_Saved entries_
┄┄┄┄┄┄
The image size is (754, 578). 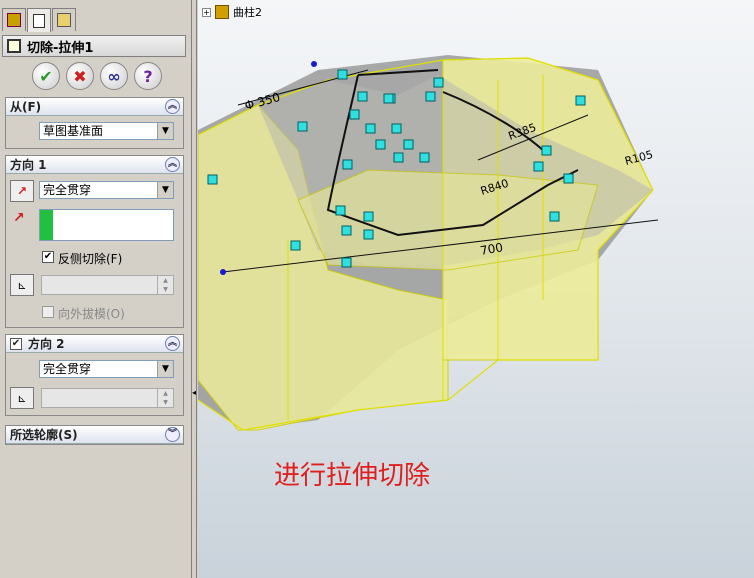 What do you see at coordinates (48, 312) in the screenshot?
I see `draft-outward-checkbox` at bounding box center [48, 312].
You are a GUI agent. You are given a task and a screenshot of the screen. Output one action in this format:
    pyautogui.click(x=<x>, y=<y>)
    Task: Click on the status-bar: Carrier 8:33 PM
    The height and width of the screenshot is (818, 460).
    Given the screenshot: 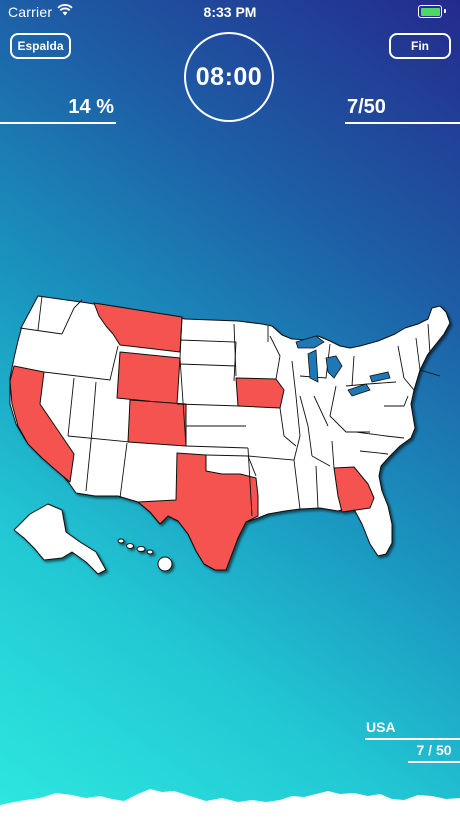 What is the action you would take?
    pyautogui.click(x=230, y=12)
    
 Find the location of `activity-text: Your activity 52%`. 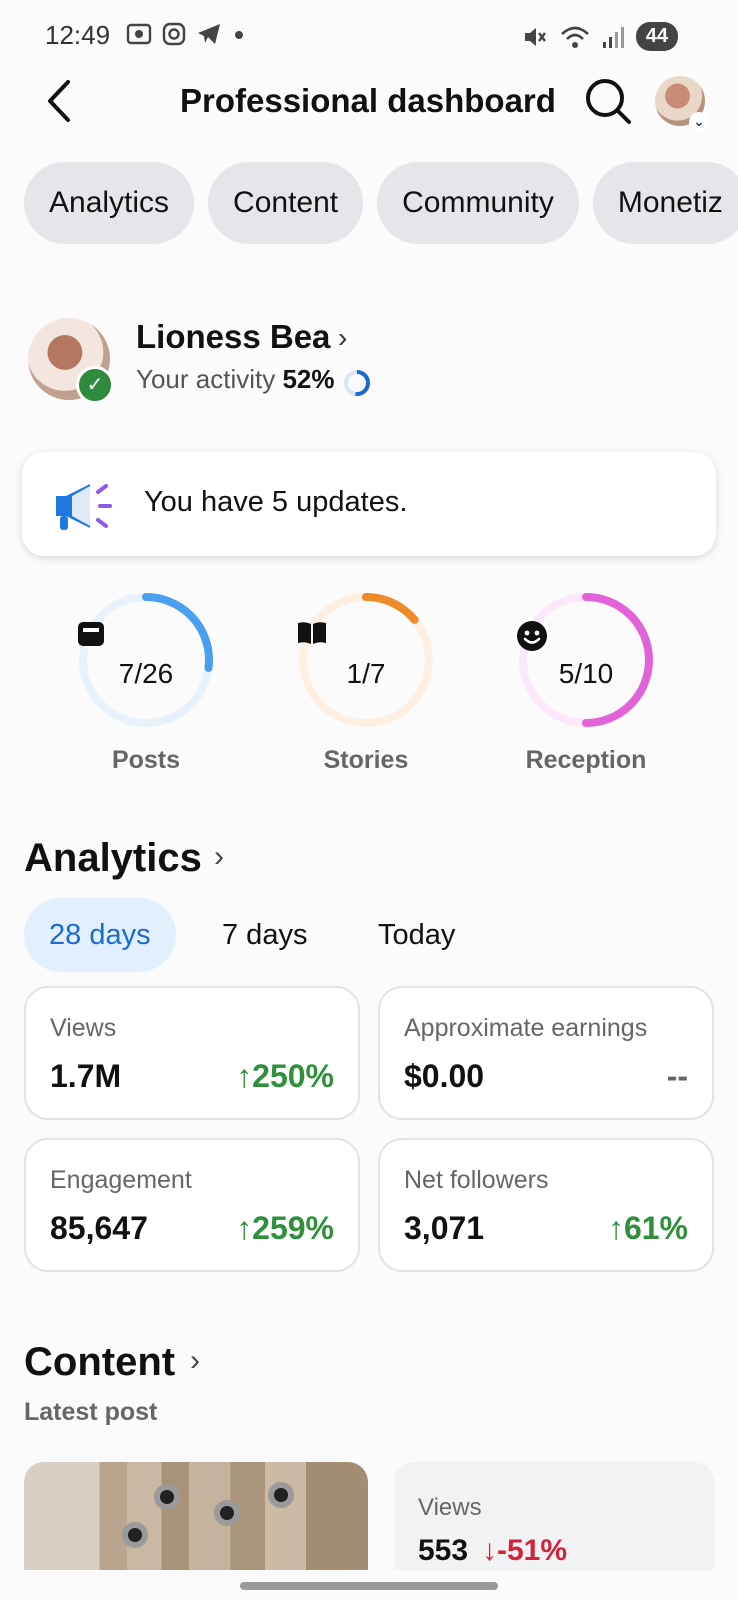

activity-text: Your activity 52% is located at coordinates (236, 380).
┄┄┄┄┄┄
_Work to be completed_
Rewrite the items from the line containing "Find the location" through the end of the items, replacing "location" with "position" and changing nothing else. Leave the pictures out of your answer.

_Response_
 Find the position of `activity-text: Your activity 52%`. 

activity-text: Your activity 52% is located at coordinates (236, 380).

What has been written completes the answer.